If you want to create your own workshop, set up a game room, or need it to be more convenient to store your belongings, adding electricity to a shed or other outbuilding on your property can transform the space into a more functional area. Check out this guide for a few details you need to review, when adding electricity to a shed or outbuilding with the help of an electrical contractor.

1. Inquire If You Will Need to Bury Any Cables

When adding electricity to your shed, the project may require you to bury cables that are necessary to complete the task. If your project necessitates additional cables, make sure that you have your yard properly marked by a state agency prior to beginning the project. Your contractor will need to know where any additional electrical cords, water lines, and energy lines are located in your yard.  

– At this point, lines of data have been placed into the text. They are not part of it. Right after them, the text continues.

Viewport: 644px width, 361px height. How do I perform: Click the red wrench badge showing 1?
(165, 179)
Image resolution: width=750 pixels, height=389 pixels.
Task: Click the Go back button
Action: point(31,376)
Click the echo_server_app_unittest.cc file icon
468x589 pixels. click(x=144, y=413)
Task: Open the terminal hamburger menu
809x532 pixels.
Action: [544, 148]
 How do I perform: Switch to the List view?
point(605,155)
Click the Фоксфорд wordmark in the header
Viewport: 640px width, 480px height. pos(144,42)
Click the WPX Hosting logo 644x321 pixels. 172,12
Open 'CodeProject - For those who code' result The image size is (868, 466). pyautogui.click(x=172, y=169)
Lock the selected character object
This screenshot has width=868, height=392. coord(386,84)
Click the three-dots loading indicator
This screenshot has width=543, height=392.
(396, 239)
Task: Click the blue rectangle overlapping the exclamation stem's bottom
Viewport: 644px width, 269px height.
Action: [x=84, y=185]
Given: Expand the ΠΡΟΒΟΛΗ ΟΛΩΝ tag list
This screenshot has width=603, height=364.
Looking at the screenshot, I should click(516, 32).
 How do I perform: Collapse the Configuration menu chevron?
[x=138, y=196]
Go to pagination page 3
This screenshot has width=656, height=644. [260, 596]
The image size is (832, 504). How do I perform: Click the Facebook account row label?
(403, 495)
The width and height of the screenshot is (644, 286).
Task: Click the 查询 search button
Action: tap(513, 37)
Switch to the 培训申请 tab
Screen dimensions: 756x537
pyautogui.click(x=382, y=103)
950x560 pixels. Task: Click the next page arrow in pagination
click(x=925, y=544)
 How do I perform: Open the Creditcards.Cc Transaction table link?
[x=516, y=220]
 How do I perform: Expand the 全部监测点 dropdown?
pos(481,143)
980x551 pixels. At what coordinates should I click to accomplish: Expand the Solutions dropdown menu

2. Determine What Kind of Items You Want to Power 

Though you don't need to have your plans for the shed completely mapped out before adding electricity, it's a good idea to have a general idea of how you want to use the space. Some activities, like running power tools or multiple high voltage pieces of equipment, will require a higher electrical load than for simply turning lights on when you access the building. The higher the shed's electrical load, the higher the cost for adding electricity to the space.

When your electrical contractor runs electricity to your shed, they'll run your home's existing power to the building. You want to make sure that your home is capable of powering an additional structure and meeting the structure's unique needs. In situations where the shed is forecast to require a high electrical load, you might need to upgrade your home's existing electrical capacity before adding electricity to your shed. 

3. Decide How Many Electrical Outlets You Want

How many electrical outlets you add to the shed varies based on a few factors, like your plans for the space, how many people will be using the space, and the type of power cords that you want to use. In general, the more electrical outlets you add, the higher your cost for the project. For example, it will cost more to add an outlet to each wall of your shed than to add lights and a single outlet to the space.

Should you want to use the shed as an extension of your living or entertainment space, you may prefer outlets that permit you to plug a USB charging cord directly into the outlet, to make the room as functional as possible.